Nem ao autor da queixa, nem ao pessoal do Comissariado contra a Corrupção. Manuel Silvério foi ontem considerado inocente do crime de abuso de poder que lhe tinha sido imputado. É o fim de uma longa saga.
Isabel Castro
O antigo presidente do Instituto do Desporto (ID), Manuel Silvério, foi ontem absolvido do crime de abuso de poder de que ia acusado, num julgamento que teve início em meados de Setembro passado. O caso dizia respeito, porém, a actos praticados pelo ex-dirigente há sensivelmente oito anos, aquando da contratação de uma massagista para o Centro de Medicina Desportiva – um comportamento que o Comissariado contra a Corrupção (CCAC) e o Ministério Público consideravam ilegal.
Diferente entendimento teve o colectivo do Tribunal Judicial de Base (TJB) presidido por Ho Wai Neng. Ontem, ao princípio da tarde, na leitura da sentença, o magistrado considerou Manuel Silvério inocente. Não há indicações de que o Ministério Público pretenda recorrer do acórdão.
A tradução para português foi de tal forma incompreensível que é de todo impossível explicar qual a fundamentação da sentença. A única frase verdadeiramente perceptível foi a conclusão da intérprete: “Percebeu? Absolvido.” Assim sendo, resta-nos ir por exclusão de partes: o ex-presidente do ID respondia por abuso de poder por ter, segundo a acusação, forçado a contratação da massagista e usufruído do recrutamento, benefícios que se teriam estendido a terceiros. Tendo sido absolvido, conclui-se que nada terá sido dado por provado.
À saída da sala de audiências, Manuel Silvério teceu comentários sobre o resultado do processo, que foi “muito longo, a caminho dos oito anos”, sublinhou. “Naturalmente, nós sempre estivemos confiantes nesta decisão do colectivo do TJB. Veio confirmar o que sempre disse – que acredito na justiça de Macau.”
O antigo homem forte do desporto de Macau acrescentou ainda que desta história não leva ressentimentos. “Não guardo nenhum rancor, inclusivamente à pessoa que apresentou a queixa, porque são pontos de vista diferentes.” A ausência de ressentimento aplica-se também “às autoridades que investigaram este processo”.
Silvério reiterou o que disse durante o julgamento acerca das razões que levaram o ID, do qual era então o responsável máximo, a contratar uma massagista que não detinha habilitações profissionais comprovadas para o cargo. “Sempre disse que tenho a consciência tranquila. Acima de tudo, limitei-me a auscultar as necessidades de uma subunidade dependente do ID, que na altura presidia.” Recordando que várias pessoas passaram pela sala do tribunal para atestar as competências técnicas da massagista, salientou que esta “curou muitos atletas, muitas pessoas de Macau”.

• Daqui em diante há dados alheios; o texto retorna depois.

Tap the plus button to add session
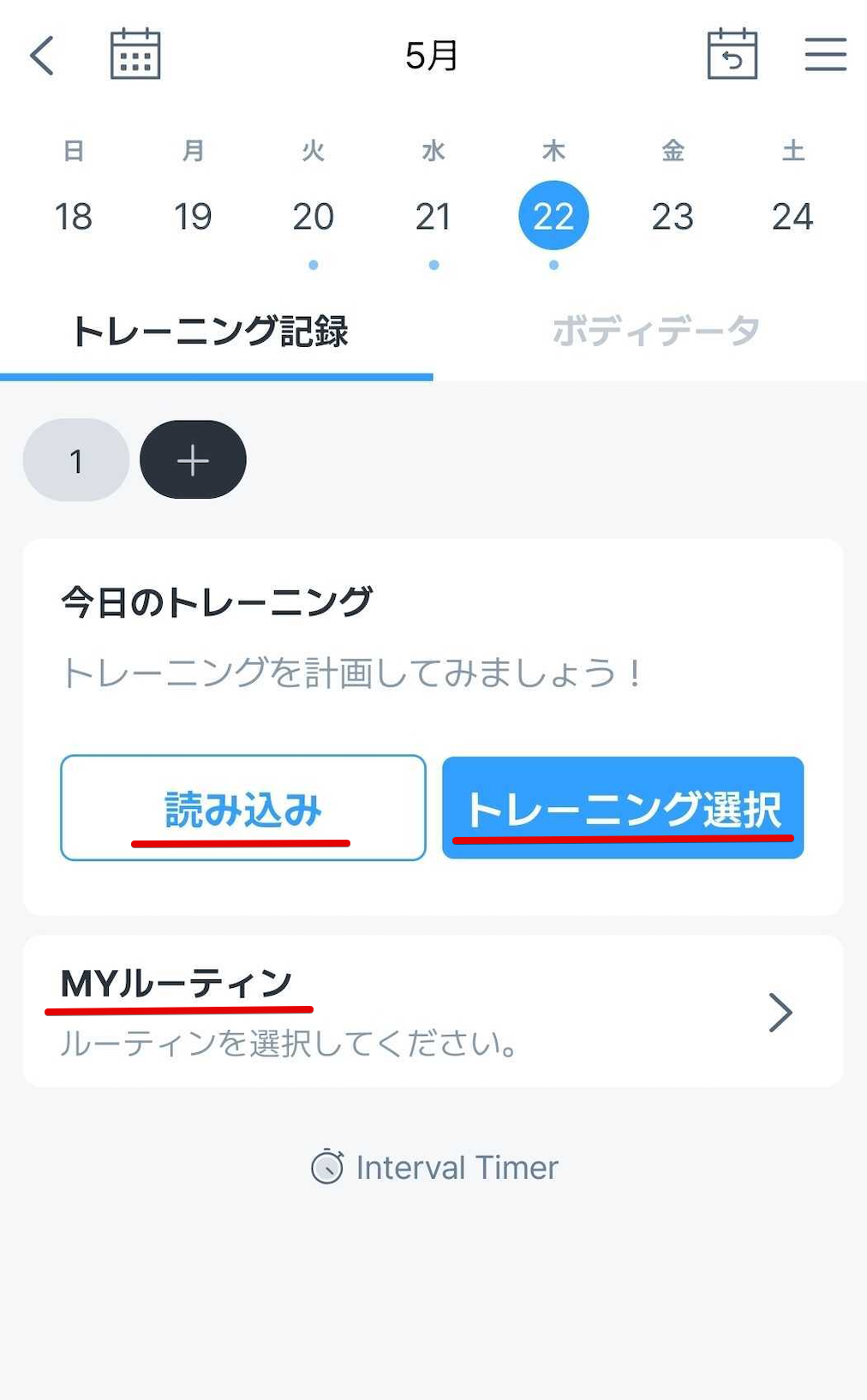The width and height of the screenshot is (867, 1400). point(193,460)
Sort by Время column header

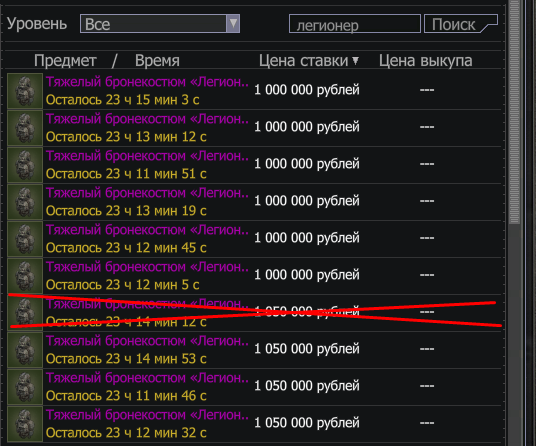click(157, 61)
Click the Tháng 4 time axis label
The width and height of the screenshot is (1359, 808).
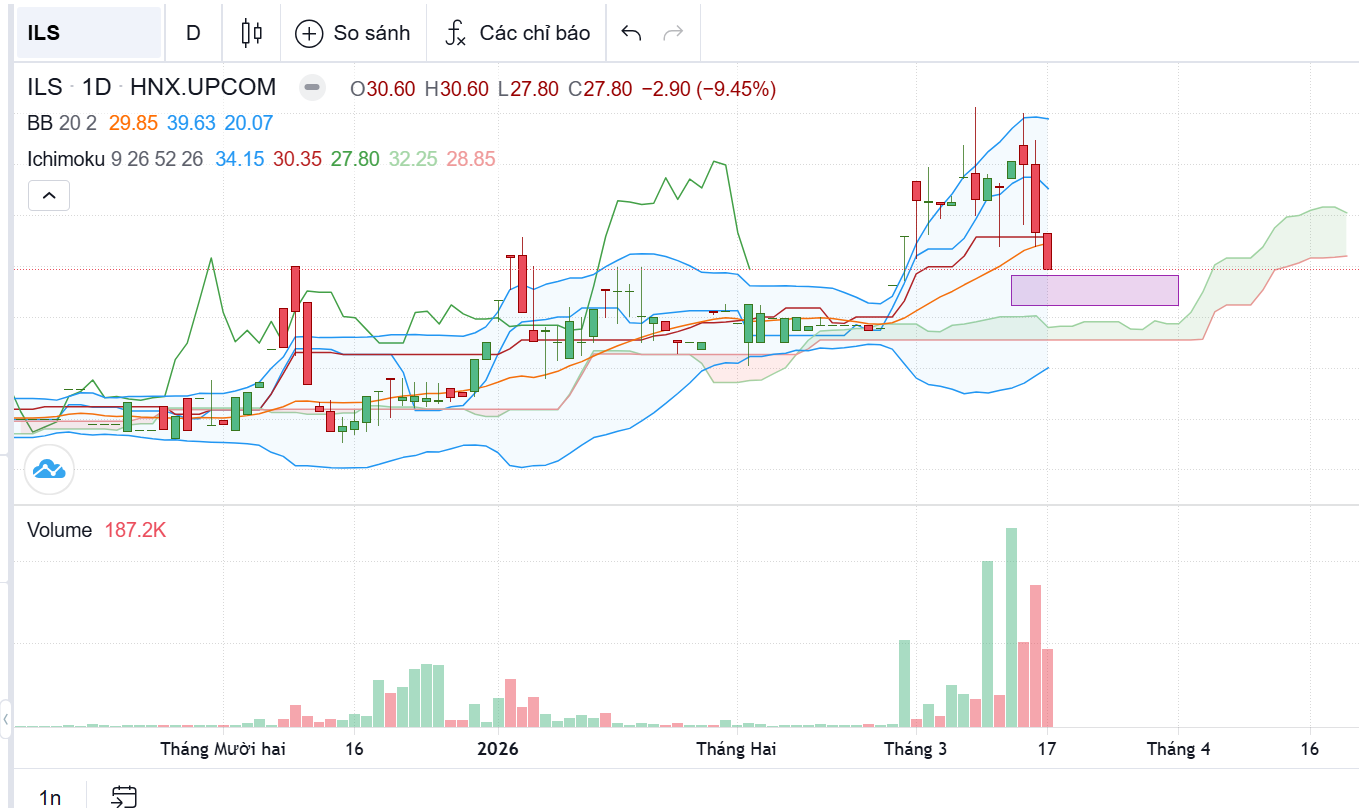coord(1178,749)
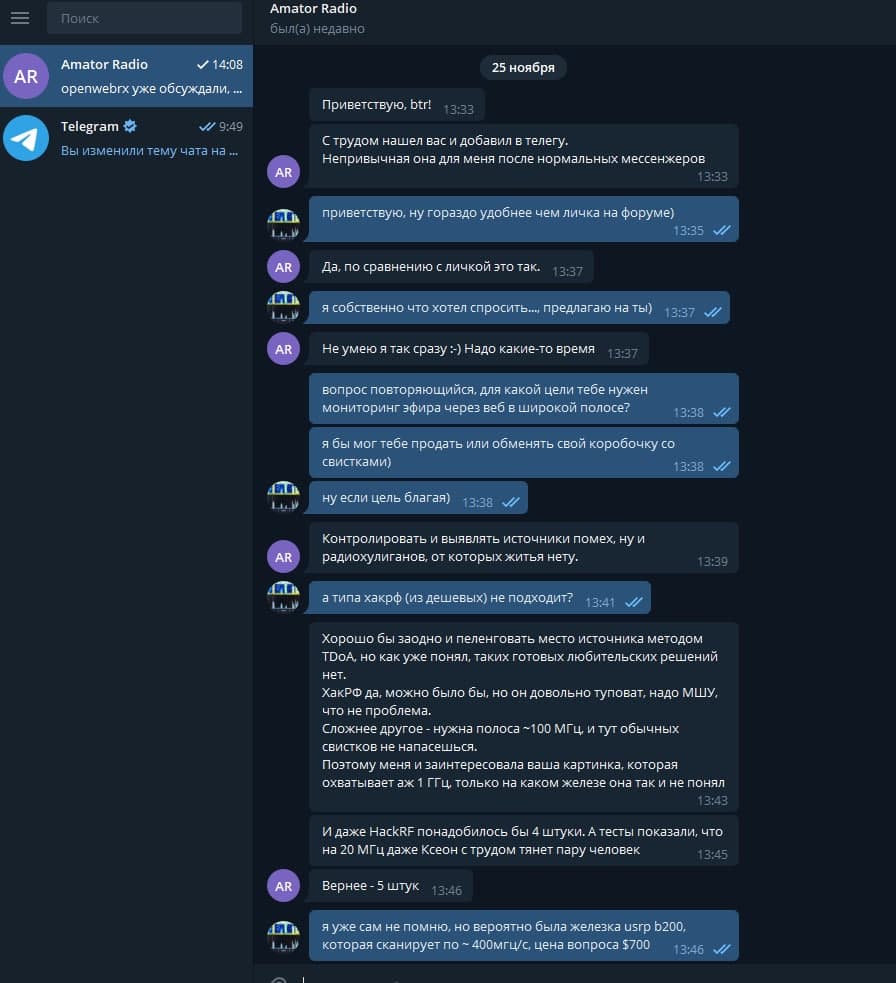The width and height of the screenshot is (896, 983).
Task: Click AR avatar beside 13:33 message
Action: (283, 172)
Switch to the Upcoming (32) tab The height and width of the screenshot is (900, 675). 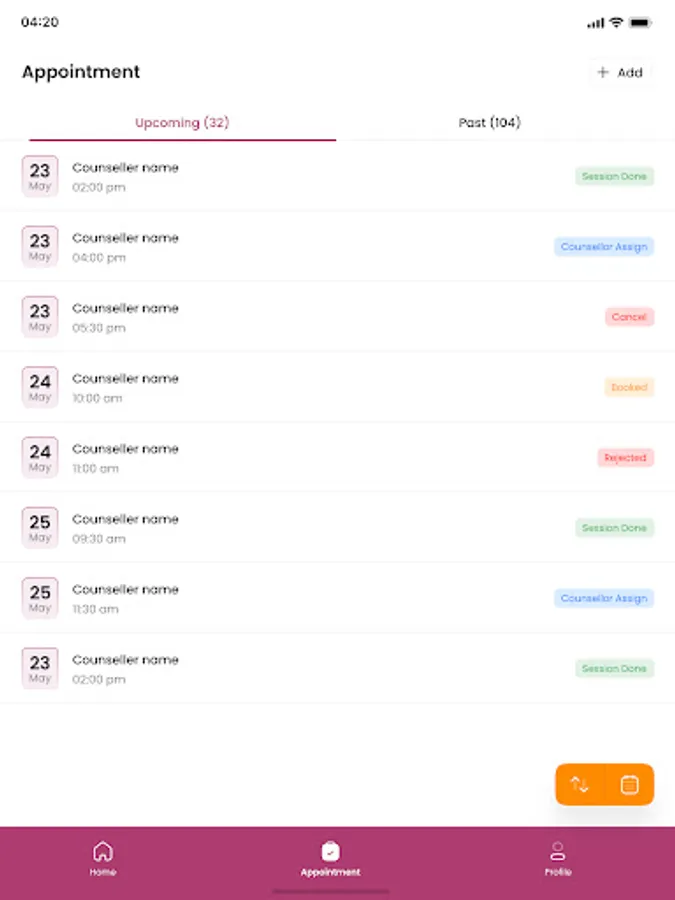[182, 123]
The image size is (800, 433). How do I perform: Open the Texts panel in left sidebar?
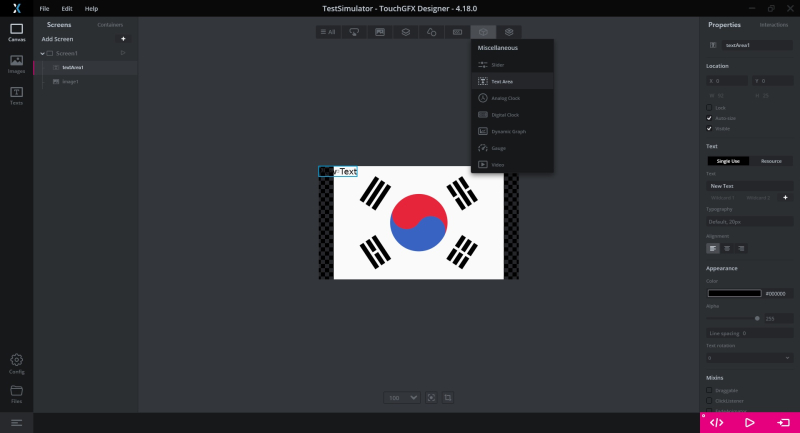coord(16,96)
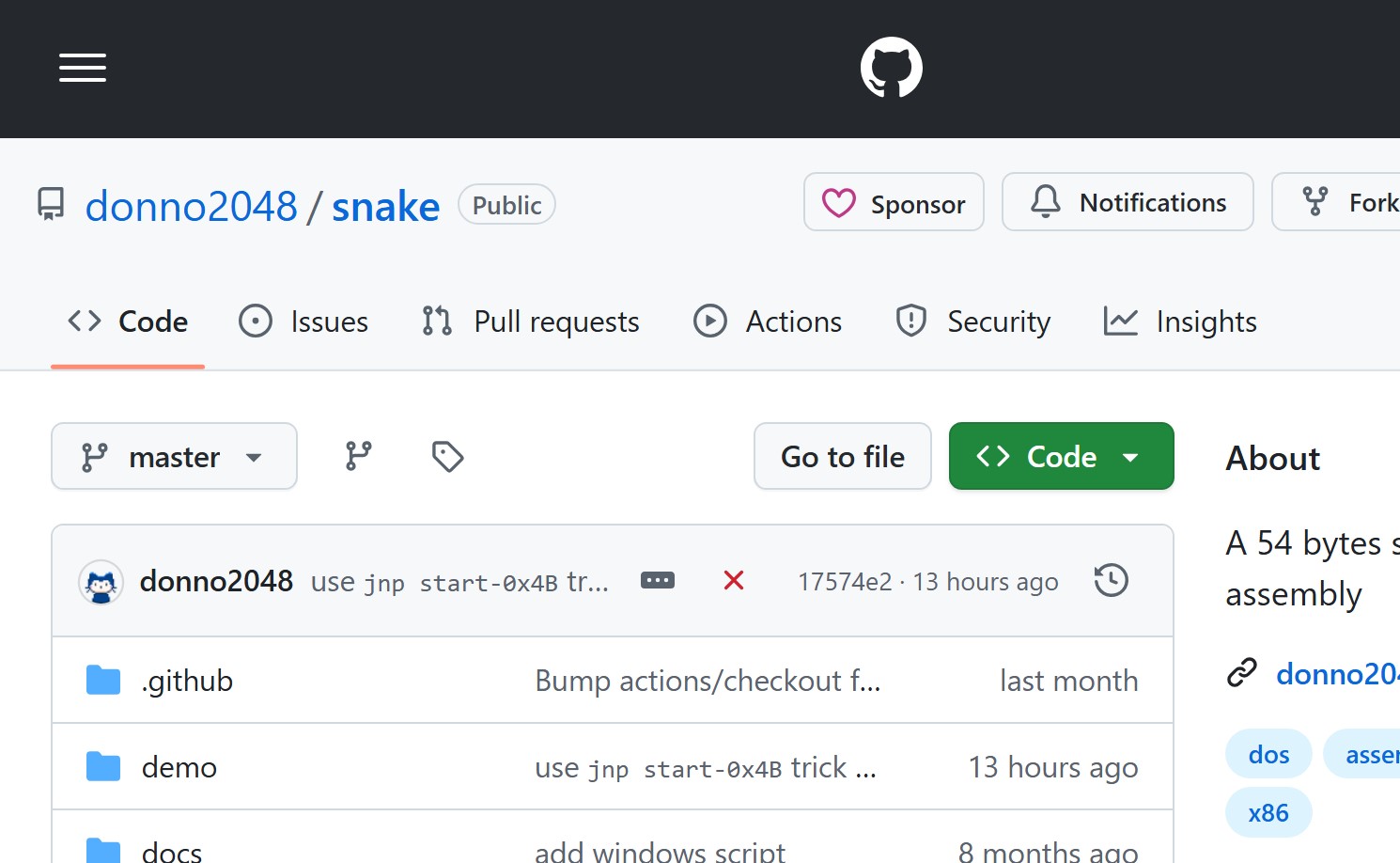The height and width of the screenshot is (863, 1400).
Task: Open the master branch dropdown
Action: click(174, 457)
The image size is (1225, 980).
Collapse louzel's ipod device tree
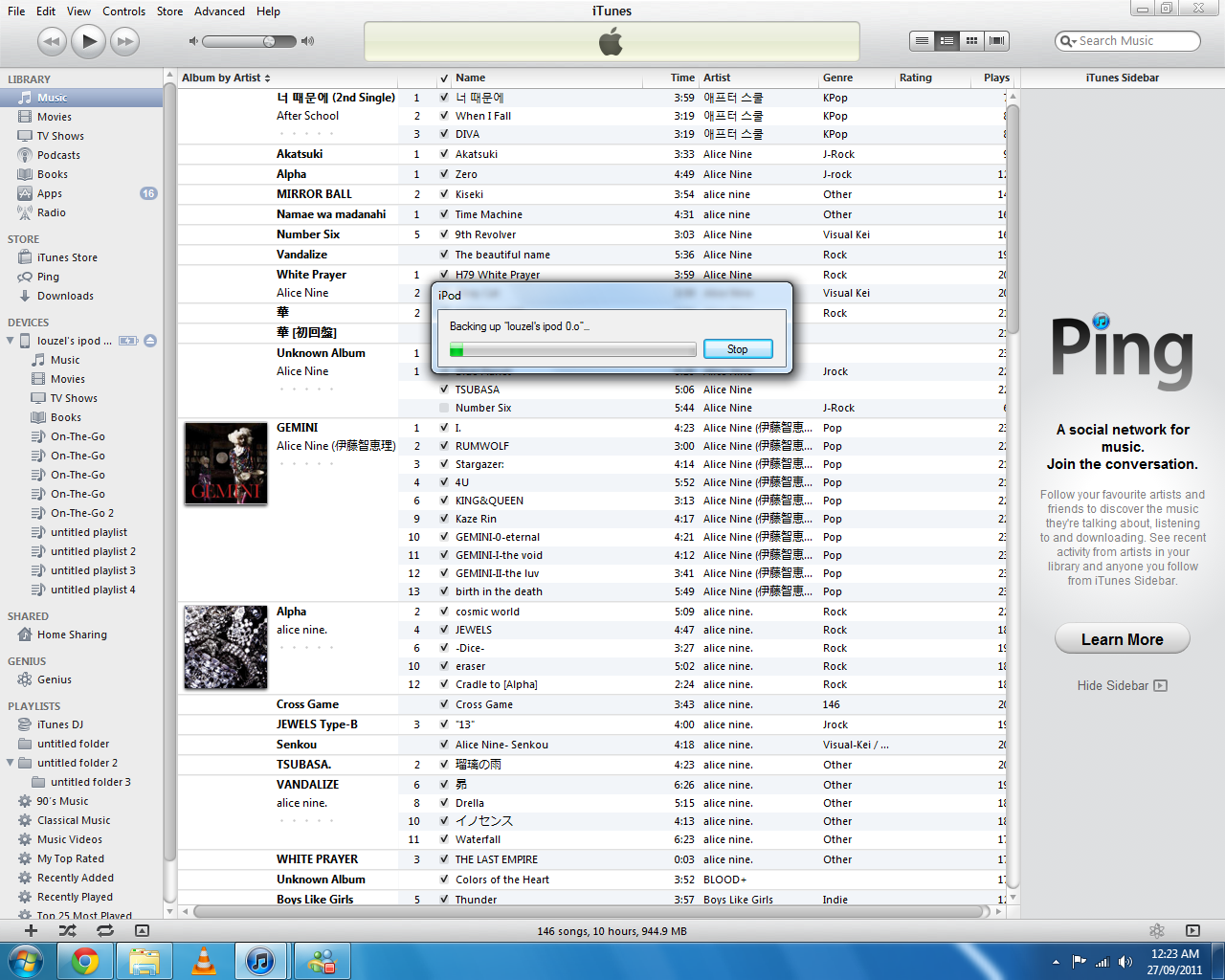[10, 340]
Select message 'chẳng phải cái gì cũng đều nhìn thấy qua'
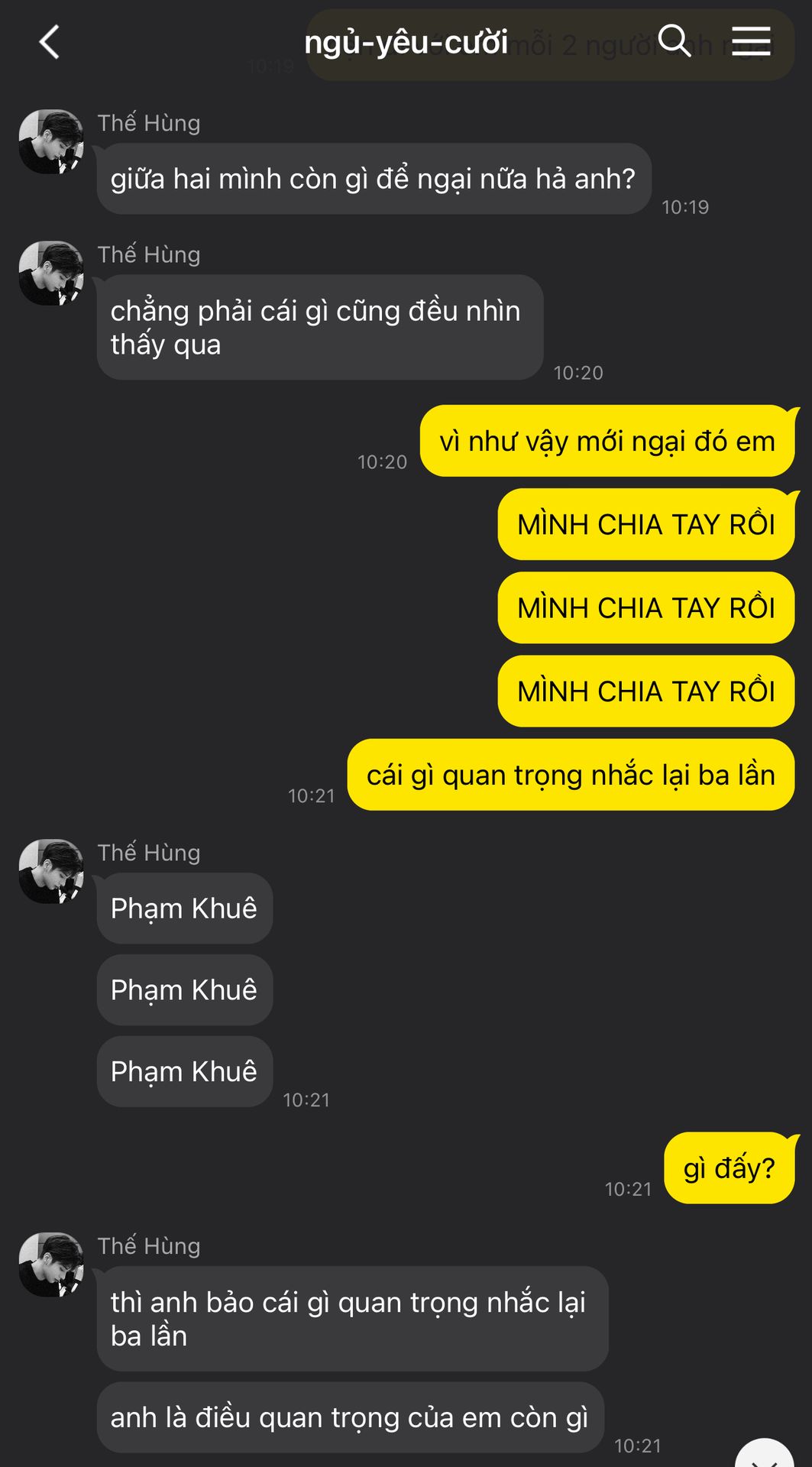 point(320,327)
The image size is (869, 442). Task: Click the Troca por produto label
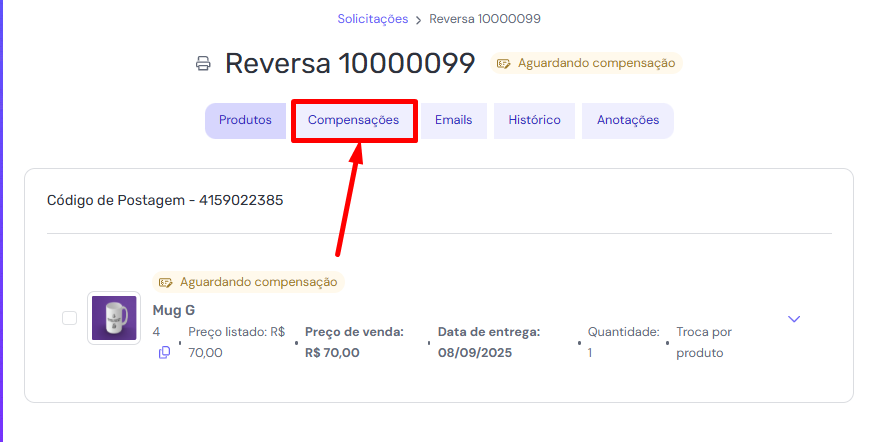coord(704,341)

Embora assegure que não guarda “rancor” ao Comissariado contra a Corrupção – “Aceito e respeito as opções que foram feitas pelo CCAC”, disse -, Manuel Silvério não deixou de lamentar a forma como foi conduzido o caso. “Havia pontos que me podiam ter sido perguntados durante a investigação – podia ter sido evitado o prolongamento desnecessário do processo. Mas respeito todos os trabalhadores do CCAC, como outras pessoas que tinham pontos de vista diferentes em relação a esta investigação”, rematou.